Options contracts in non-agricultural commodities like gold and crude that were unveiled a few months ago are seeing good investor participation due to a combination of factors like market making, attractive lot size and the hedging requirements of market participants, though some of the other commodities are yet to register a strong traction.
On the Multi Commodity Exchange of India (MCX), crude oil options contracts have seen a steady rise since the debut in mid-May, while the turnover of gold contracts rose almost 10 times since the start of the year, partly also due to the exchange’s liquidity enhancement scheme (LES).
Last year, the Securities and Exchange Board of India allowed commodity exchanges to unveil options contracts in certain commodities, thereby fulfilling a long-standing demand of the commodity market participants. Currently, MCX offers options contracts in gold, crude oil, copper, silver and zinc, while National Commodity & Derivatives Exchange has guar seed options contracts for trading.
Data showed the average daily turnover in gold options was about ₹64 crore in December, rising to more than ₹700 crore in July. The turnover in gold options contracts has surged since April when the exchange introduced a market making scheme in the contract.

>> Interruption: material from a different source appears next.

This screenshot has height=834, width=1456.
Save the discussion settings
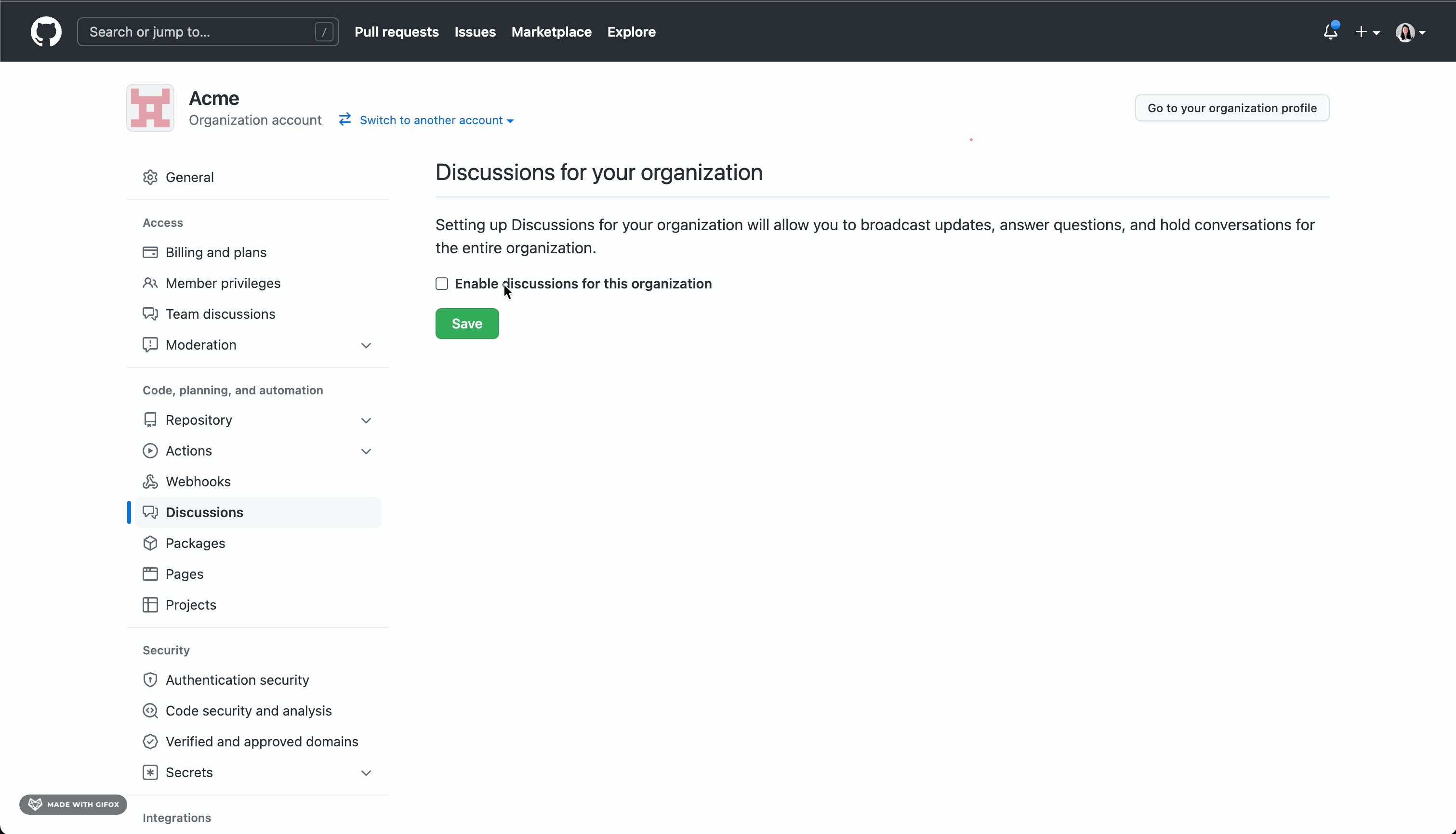[467, 323]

Meanwhile, the average daily turnover in crude oil options contracts that does not have any market making support has risen from ₹117 crore in May to ₹137 crore in July. Market participants said that while commodity options is a good product for investors with hedging requirements, there are still some teething issues that the exchanges will have to resolve for turnover to pick up without market making. Market making refers to incentives provided to trading members that offer buy and sell quotes on the exchanges.
Quick acceptance for oil
“Options contracts are a good product and there is a high level of interest among investors,” said Kishore Narne, head, Motilal Oswal Commodities. “While crude oil options contracts found immediate acceptance, others, most notably gold, needed the liquidity enhancement scheme primarily due to the big lot size.
There is a large number of retail investors in the commodity market and they find the lot size too big. If the exchange reduces the lot size in precious metals like gold and silver, the traction will go up significantly like we are seeing in crude without any market making scheme,” he added.
MCX gold options contracts touched a record notional turnover of ₹2,931 crore on July 24. While the premium turnover was pegged at ₹33.26 crore, the notional volume witnessed on the day was 9,641 kg.
Market participants said physical players from the bullion and jewellery segment are using options as a hedging tool in addition to futures contracts.
However, the options contracts in copper, zinc and silver unveiled a couple of months ago are yet to gain traction.